Le
premier ministre iraqien, Nouri Al-Maliki, a présenté dimanche
devant le Parlement un plan de réconciliation nationale
prévoyant une amnistie pour les rebelles non impliqués dans des
crimes et des actes terroristes.
Avant de détailler son plan, M. Maliki a tenu
à souligner que ses propositions ne devaient pas être
considérées comme une récompense aux terroristes. Il a martelé
qu’il n’y a pas de trêve possible avec les terroristes et les
partisans du président déchu Saddam Hussein. Ainsi, il n’a pas
cessé de répéter son intention de s’attaquer au problème des
milices, estimant que les armes doivent être aux seules mains
des services de sécurité.
En général, ce plan insiste sur le respect
des droits de l’homme, appelle à des poursuites contre ceux qui
les violent et prévoit d’indemniser les victimes des actes
terroristes. Il appelle à soustraire les forces armées aux
influences des partis politiques et de résoudre la question des
milices et des groupes armés non autorisés dans ses aspects
politiques, économiques et sécuritaires.
Cependant, M. Maliki (un chiite) doit faire
face à de fortes réticences dans son propre camp qui refuse
toute amnistie généreuse en faveur des rebelles sunnites. C’est
ainsi que Kassem Daoud, un député chiite, a revendiqué le droit
pour les chefs de son groupe parlementaire, le plus important du
Parlement, de se prononcer sur l’initiative et de pouvoir la
rejeter s’ils estiment qu’une réconciliation est impossible avec
les terroristes. C’est ce qu’a confirmé le président Jalal
Talabani, un Kurde.
Avant même qu’elle ne soit connue,
l’initiative a déclenché des réactions passionnées.

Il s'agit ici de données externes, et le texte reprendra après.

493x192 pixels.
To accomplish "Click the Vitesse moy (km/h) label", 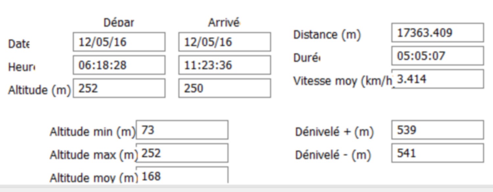I will [x=343, y=81].
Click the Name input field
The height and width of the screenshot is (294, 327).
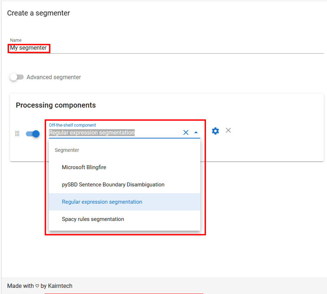(x=166, y=48)
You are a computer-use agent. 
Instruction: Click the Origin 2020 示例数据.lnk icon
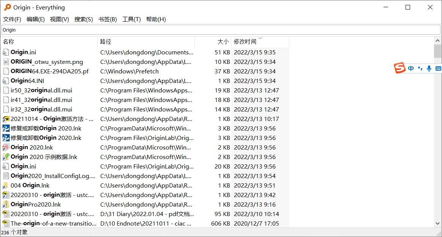click(x=6, y=157)
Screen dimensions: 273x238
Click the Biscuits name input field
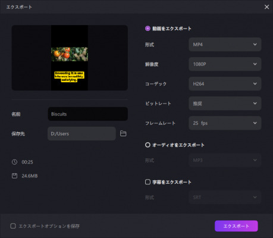(87, 114)
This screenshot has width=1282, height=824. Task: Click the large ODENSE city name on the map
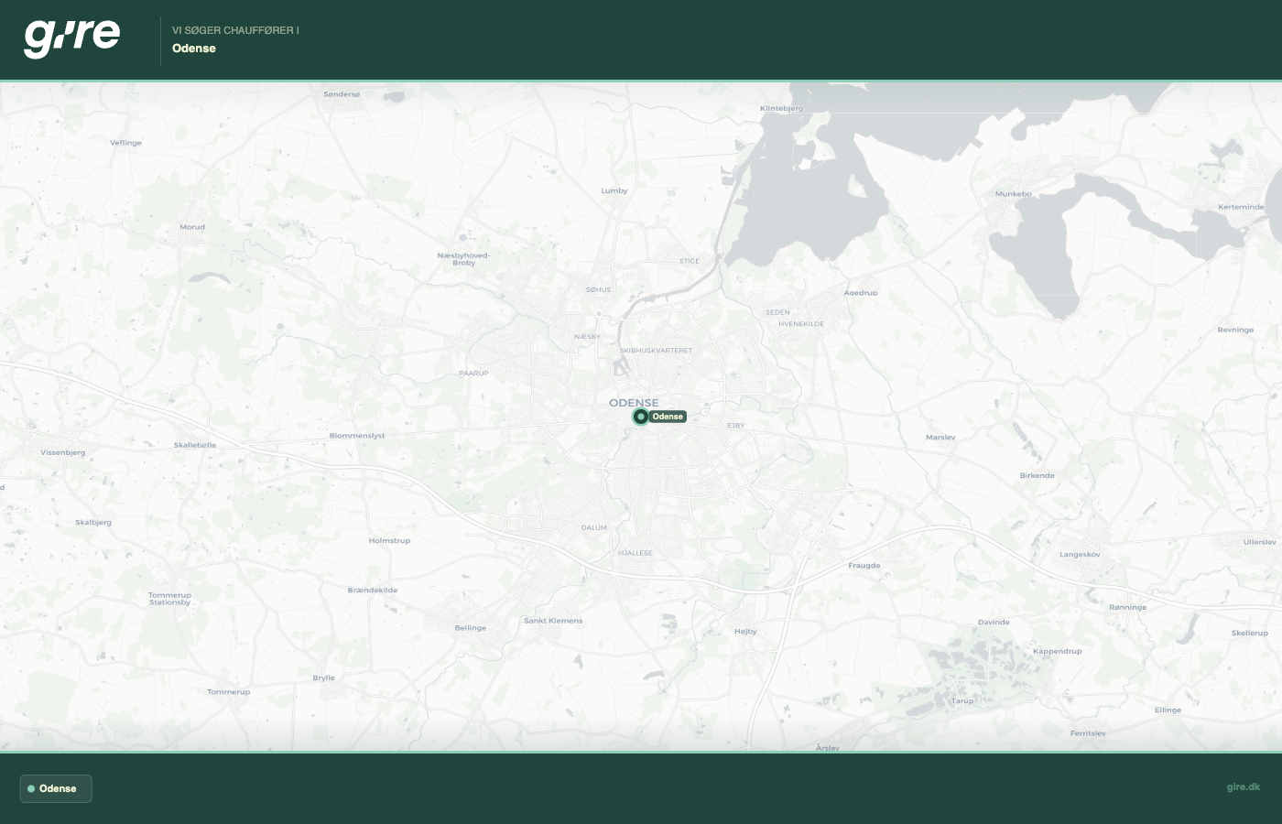coord(634,403)
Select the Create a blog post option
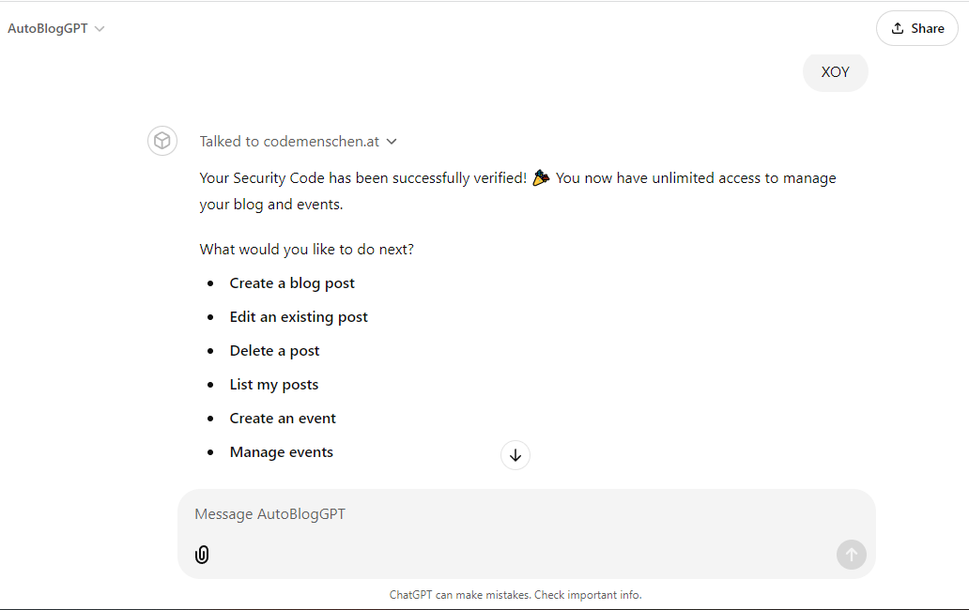This screenshot has width=969, height=610. (x=292, y=282)
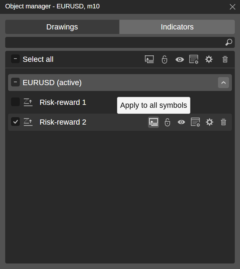This screenshot has height=269, width=240.
Task: Toggle visibility for all selected objects
Action: point(180,60)
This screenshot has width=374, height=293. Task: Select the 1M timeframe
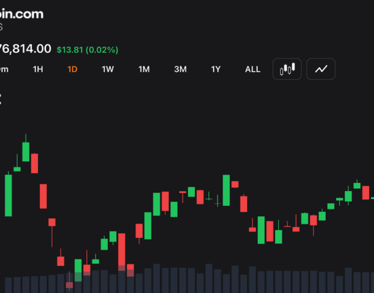click(x=144, y=69)
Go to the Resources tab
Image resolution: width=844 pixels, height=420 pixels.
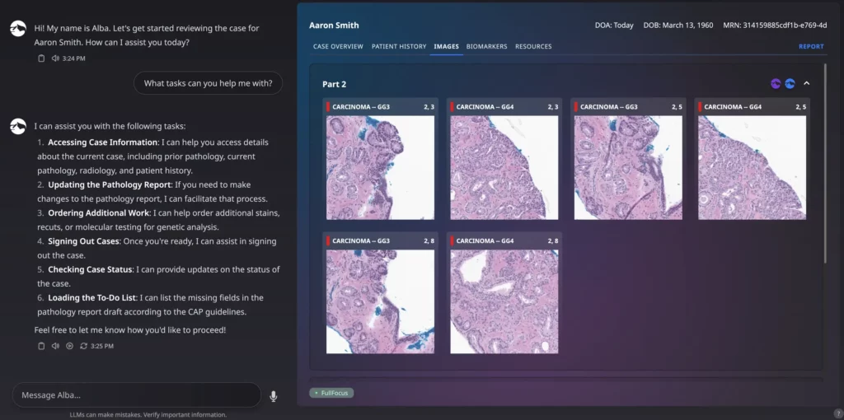pyautogui.click(x=533, y=47)
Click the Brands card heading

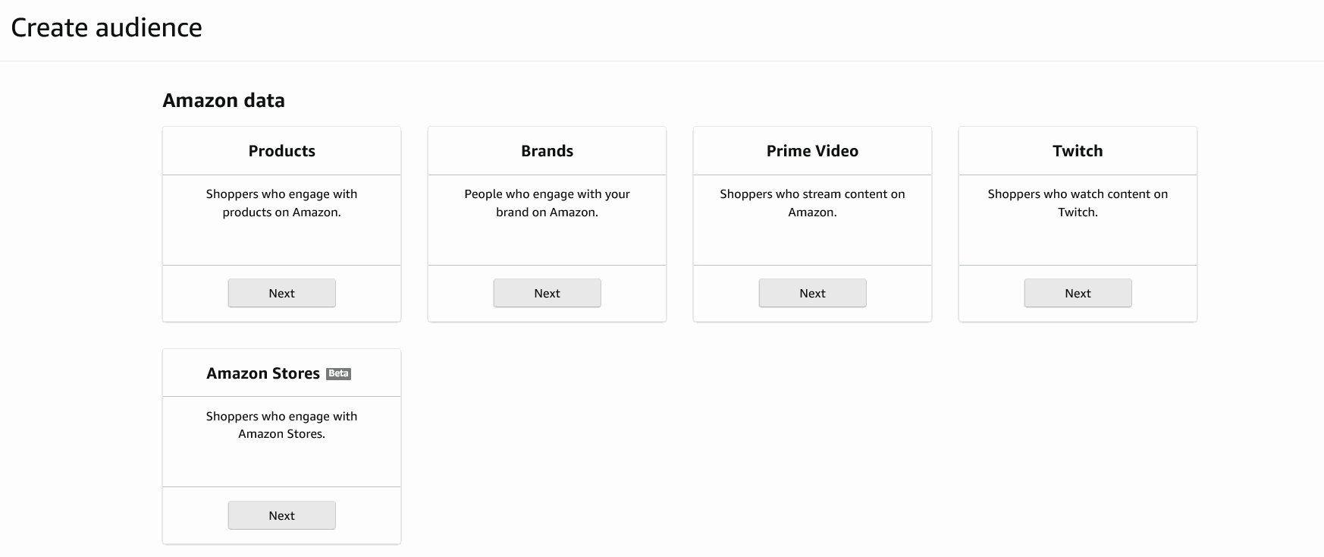click(547, 151)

Des
représentants des groupes d’Arabes sunnites, des Kurdes et du
bloc chiite ont apporté leur soutien au plan.
Pourtant, Saad Al-Hayali et d’autres ex-détenus
sunnites, arrêtés pour leurs liens avec les insurgés, semblent
peu enclins à tirer un trait sur le passé. Certains paraissent
même décidés à prendre les armes contre les Américains et les
forces gouvernementales. « Je rejette cette réconciliation car
un édifice construit sur des bases fragiles ne peut tenir debout
», dit Hayali. Alors il refuse de reconnaître la légitimité du
gouvernement Maliki, issu des élections de décembre 2005, et la
nouvelle Constitution qui, pour lui, s’inscrivent dans le projet
américain en cours depuis l’invasion de 2003.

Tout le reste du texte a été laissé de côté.